More Googleable name for this repo

Open titzer opened this issue 3 years ago • 7 comments

This dataset of benchmarks is an absolute goldmine and I believe it needs to be known more widely. Unfortunately, its name is not very memorable or Googleable.

Is there another name that could be used that would be easier to find/google/talk about? Unfortunately "WasmBench" hides this repository's value in a bland name.

titzer avatar Jul 13 '22 17:07 titzer

I agree the name might not be perfect, but I'm not sure about renaming, since it is linked to and referenced in the paper. What do you think, @danleh ?

Creating a PR to add WasmBench to this list may be another idea to increase visibility.

hilbigan avatar Jul 15 '22 12:07 hilbigan

Thanks, Ben, for the suggestion. Any ideas for a better name? Would a longer name that includes "WasmBench" help, e.g., "WasmBench-WebAssembly-Benchmark"?

michaelpradel avatar Jul 15 '22 12:07 michaelpradel

I was thinking something even more unique. E.g. what about "Sola Wasm Binary Dataset [year]"?

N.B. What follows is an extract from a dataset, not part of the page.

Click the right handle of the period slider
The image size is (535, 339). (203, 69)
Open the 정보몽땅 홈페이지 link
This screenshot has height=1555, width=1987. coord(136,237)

As for not link rotting, maybe you could add the old repo (this one) as a git submodule? The big zips with the binaries in them are part of a GitHub release, and not "checked in" AFAICT? I am not sure where GitHub physically stores those.

titzer avatar Jul 15 '22 13:07 titzer

Creating a PR to add WasmBench to this list may be another idea to increase visibility.

@hilbigan Good idea! I submitted a PR to this list with a link to this repo and our paper.

I agree that the name is a bit generic. "Bench" also evokes the intuition of "performance testing" a bit much. Maybe something with dataset in it?

danleh avatar Jul 15 '22 13:07 danleh

@michaelpradel What might help discoverability is also adding a repo description. Could you add something like "A large dataset of real-world WebAssembly binaries, collected from the Web, GitHub, NPM and more sources. Useful for test data, for training machine learning models, or just for fun"?

danleh avatar Jul 15 '22 13:07 danleh

The big zips with the binaries in them are part of a GitHub release, and not "checked in" AFAICT? I am not sure where GitHub physically stores those.

That's right, they are too large to be under version control. I added two direct links to the dataset (full and filtered) in the beginning of the README, so they are easier accessible.

danleh avatar Jul 15 '22 13:07 danleh

@michaelpradel What might help discoverability is also adding a repo description. Could you add something like "A large dataset of real-world WebAssembly binaries, collected from the Web, GitHub, NPM and more sources. Useful for test data, for training machine learning models, or just for fun"?

Done.

michaelpradel avatar Jul 15 '22 15:07 michaelpradel